THOUGHT FOR THE FUTURE
In boomtime, you hope, the need for downsizing will diminish because of the strength of the markets. That, however, poses a further covert threat. When the present is marvellous and order books are overflowing, thought for the future seems almost superfluous. This is precisely the time when the business should be preparing for the next downturn in the market, or slowdown in growth rates, by developing new products and new capacities. If you're not world-class, now is the time to raise standards - while being very careful to understand what world-class means.
It doesn't necessarily equate with being the leanest. Alan Harrison of Cranfield School of Management points out that BMW makes its unrivalled product range with the help of a far from lean logistics operation. Because other qualities compensate for the higher costs, BMW retains real competitive advantage. Research by the Judge Institute at Cambridge found that big British users of lean production methods actually reported lesser profit margins than low users. The latter, for instance, may benefit from having higher stock levels in fluctuating markets. So Harrison's advice chimes with that of Price to form the ultimate boomtime credo:
1. Develop broad organisational capabilities over time, and continually reinforce the competitive advantages they confer.

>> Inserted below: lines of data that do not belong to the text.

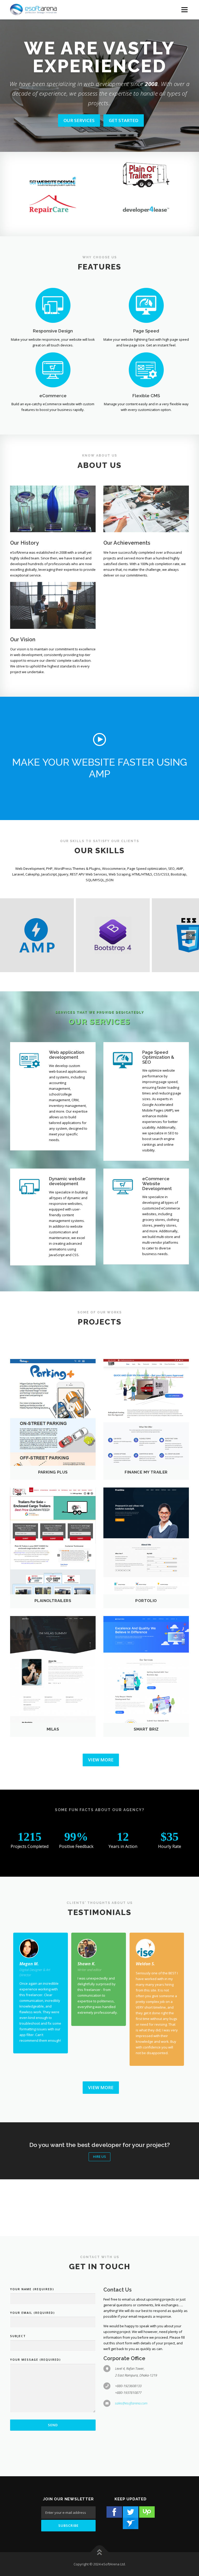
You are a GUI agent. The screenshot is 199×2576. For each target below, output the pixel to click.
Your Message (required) (35, 2359)
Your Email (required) (32, 2313)
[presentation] (190, 935)
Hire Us (99, 2156)
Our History (24, 543)
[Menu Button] (184, 9)
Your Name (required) (32, 2289)
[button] (99, 739)
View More (100, 1760)
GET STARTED (123, 129)
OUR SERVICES (79, 129)
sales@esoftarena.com (131, 2403)
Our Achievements (126, 543)
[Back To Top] (99, 2552)
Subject (18, 2336)
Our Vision (22, 639)
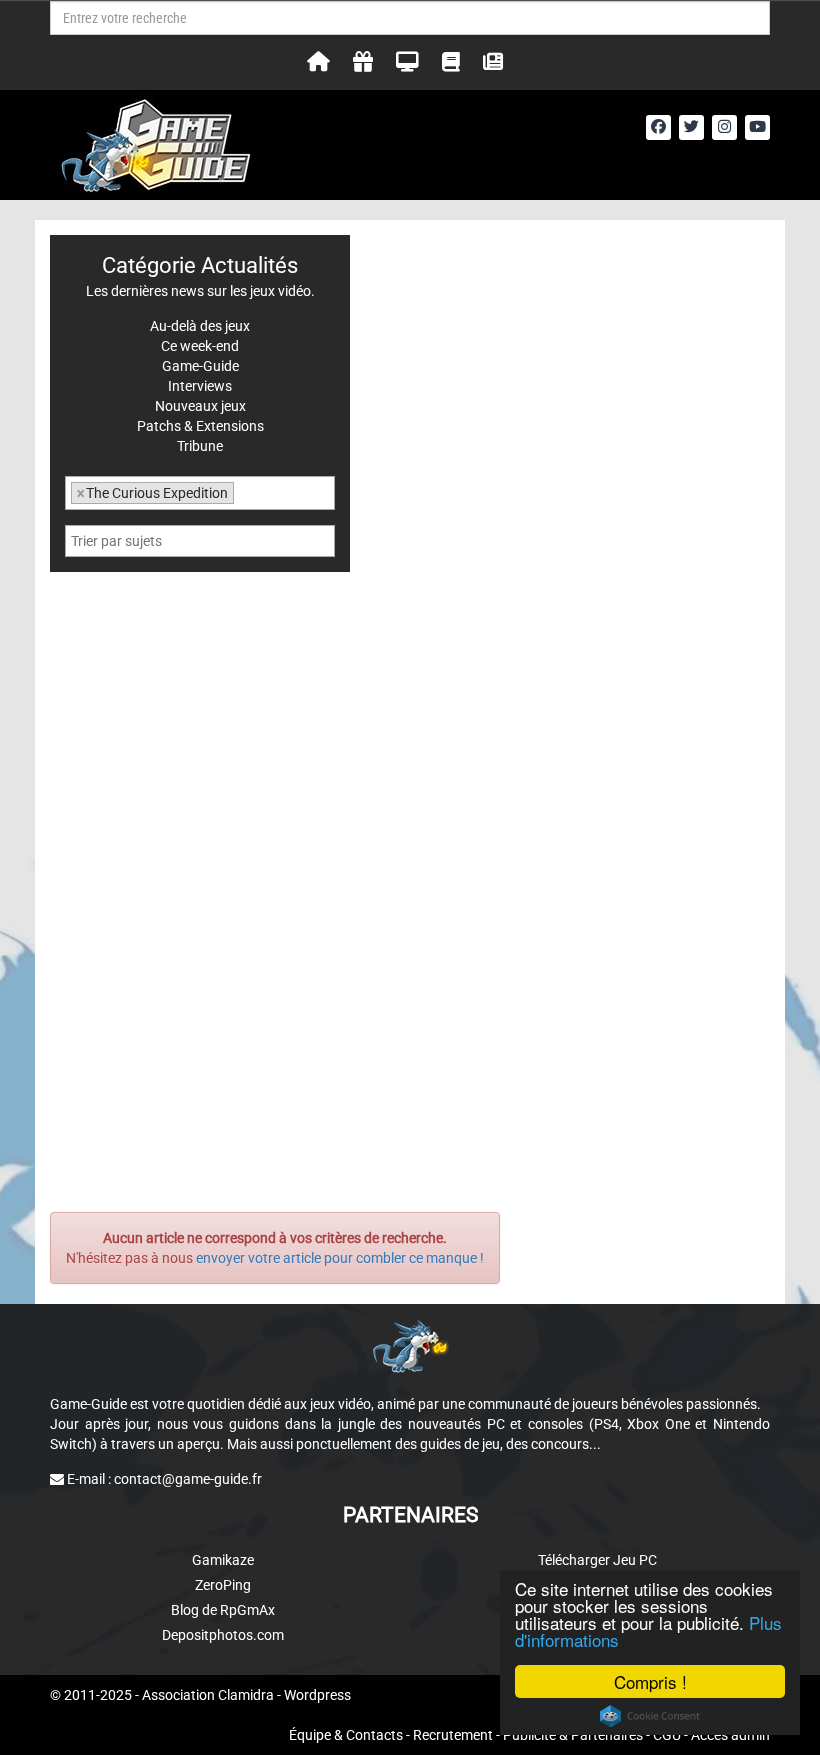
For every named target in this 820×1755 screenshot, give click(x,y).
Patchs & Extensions (200, 426)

2. Since no advantage is fixed, be permanently dissatisfied with performance - which means seeking continual improvement.
3. Develop your people for future as well as present needs.
That short credo holds the key to world-class exploitation of favourable conditions. Often, the best firms don't produce the biggest boom bonanzas. But profit bubbles always burst. The best firms build on booms to ensure that the good times go on rolling.